The IPCC/AR 6 was presented last August by IPCC, the Intergovernmental Panel on Climate Change (IPCC), and coincided with a demonstration of extreme weather events that have littered the planet with disasters. Billions of people have experienced the reality of climate change and its severity.
The IPCC was established by the United Nations Environment Programme (UN Environment) and the World Meteorological Organization (WMO) in 1988 to provide policymakers with regular scientific assessments of climate change, its implications, and possible future risks and propose adaptation and mitigation options.
Since 1988, the Intergovernmental Panel on Climate Change has published five comprehensive assessment reports. Last August, it presented a preview of the sixth report, AR 6, long-awaited since its predecessor, AR 5, was the scientific basis on which climate change was addressed at COP 21 in Paris in December 2015. The new report corroborates the anthropogenic climate change that scientists began to detect in the 1970s and reaffirms with overwhelming evidence the urgency to curb global warming, the main driver of the climate crisis.
The main conclusions of this report are:
1. Climate change is REAL, and the scale of the changes experienced recently is unprecedented in millennia or even hundreds of millennia.
2. It is caused primarily by global warming of the atmosphere due to greenhouse gases generated by human activity.
3. It directly affects the water cycle, which generates the most tangible and damaging phenomena: droughts, floods, and environmental deterioration.
4. The changes affecting the ocean, ice, and sea level will be irreversible for centuries.
5. It is a global EMERGENCY that threatens the achievement of the SDGs and the future of current and future generations.
6. It demands urgent global action on mitigation and adaptation by governments, businesses, and every person on Earth.
The report predicts that climate change will increase in all regions in the coming decades. At 1.5°C of global warming, there will be more and more heatwaves, longer warm seasons, and shorter cold seasons. According to the report, at 2°C of global warming, heat extremes will more often reach critical tolerance thresholds for agriculture and health.

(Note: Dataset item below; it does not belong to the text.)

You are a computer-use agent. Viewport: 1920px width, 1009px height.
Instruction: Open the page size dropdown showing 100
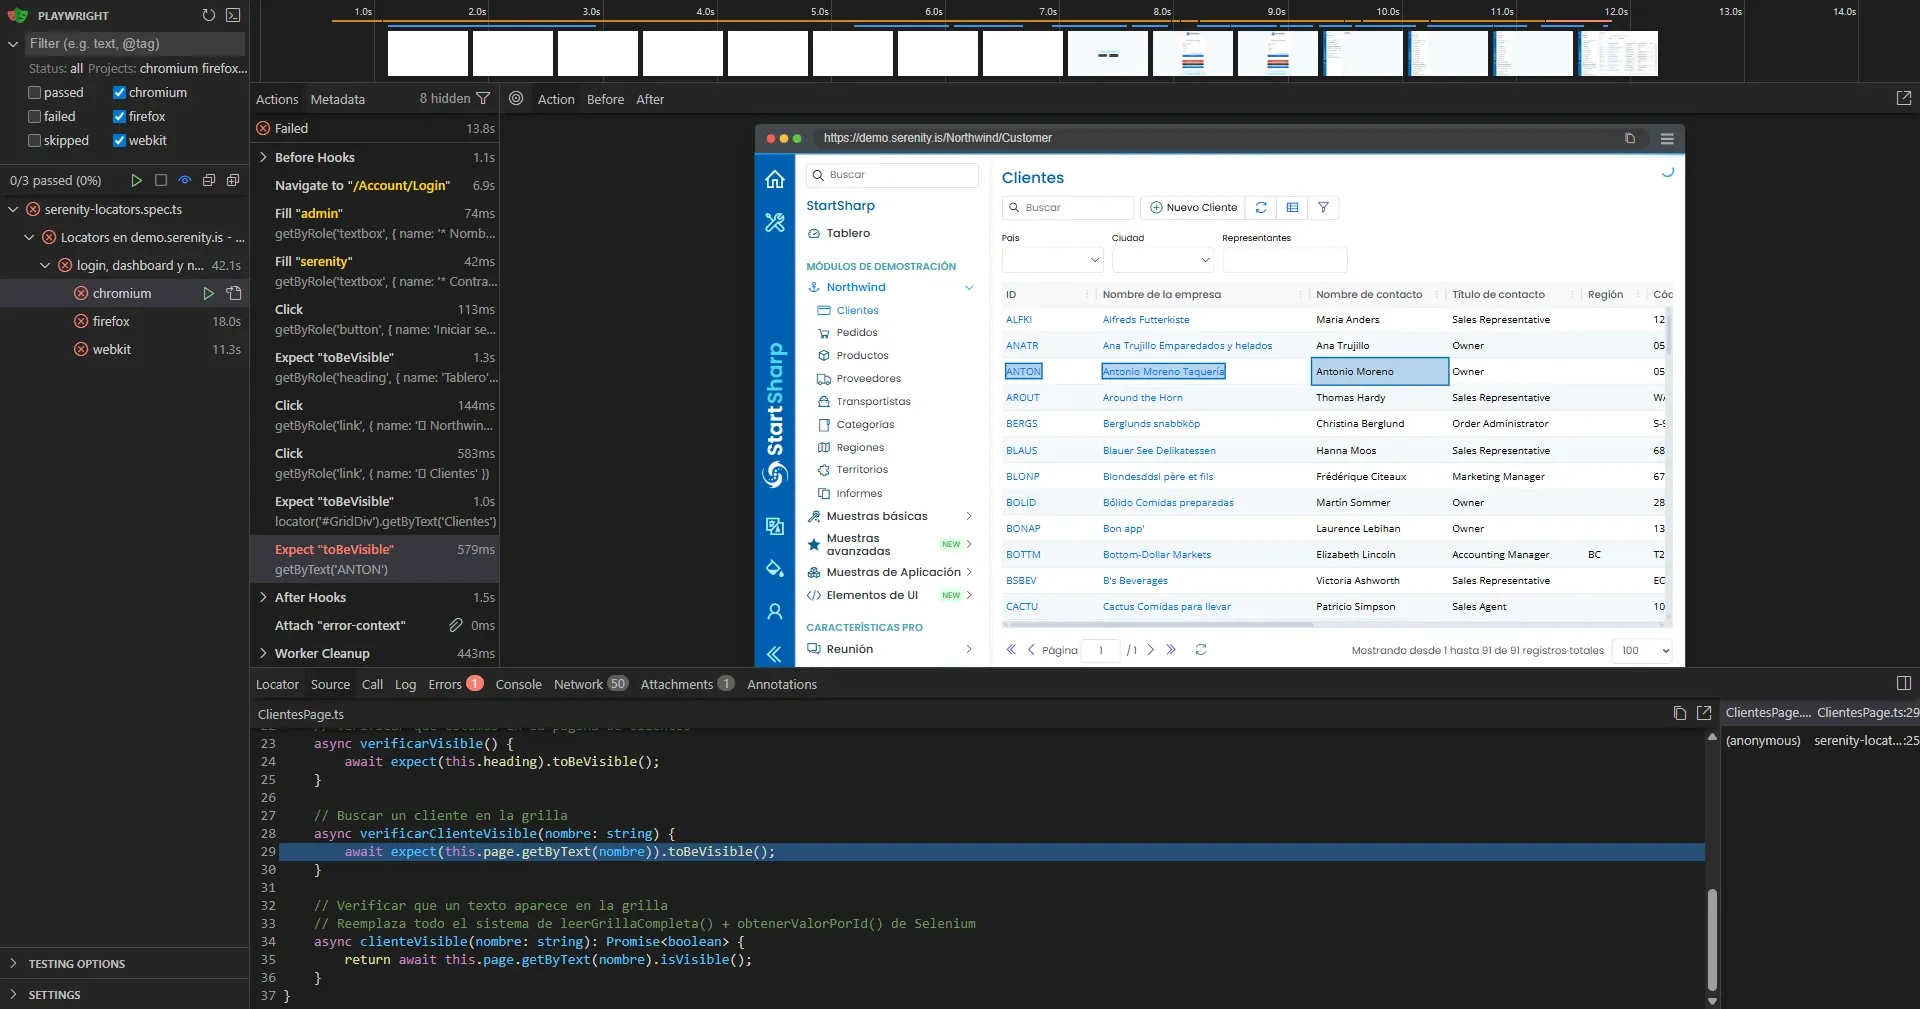coord(1640,650)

But it’s not just about temperature. Climate change is causing multiple changes in different regions, which will increase with further warming. These include changes in humidity and dryness, winds, snow and ice, coastal areas, and oceans. For example:
1. Climate change is intensifying the water cycle. This leads to more intense rainfall and associated flooding, as well as more intense droughts in many regions.
2. Climate change is affecting precipitation patterns. Precipitation is likely to increase in high latitudes, while it is expected to decrease in large parts of the subtropics. As a result, changes in monsoon precipitation are expected, which will vary from region to region.
3. Coastal areas will experience continued sea-level rise throughout the 21st century, contributing to more frequent and severe coastal flooding in low-lying areas and coastal erosion.
4. Extreme sea-level events that used to occur once every 100 years could occur every year by the end of this century.
5. Further warming will amplify the thawing of permafrost and loss of seasonal snow cover, melting of glaciers and ice sheets, and loss of Arctic sea ice in summer.
6. Changes in the ocean, such as warming, more frequent marine heatwaves, ocean acidification, and reduced oxygen levels, have been clearly linked to human influence. These changes affect both ocean ecosystems and the people who depend on them, and will continue for at least the rest of this century.
7. Some aspects of climate change may be amplified for cities, such as heat (as urban areas are often warmer than their surroundings), flooding from heavy precipitation, and sea-level rise in coastal cities.
8. For the first time, the Sixth Assessment Report provides a more detailed regional assessment of climate change, focusing on practical information that can inform risk assessment, adaptation and decision-making, and a new framework that helps translate physical changes in climate-heat, cold, rain, drought, snow, wind, coastal flooding and others-into what they mean for society and ecosystems.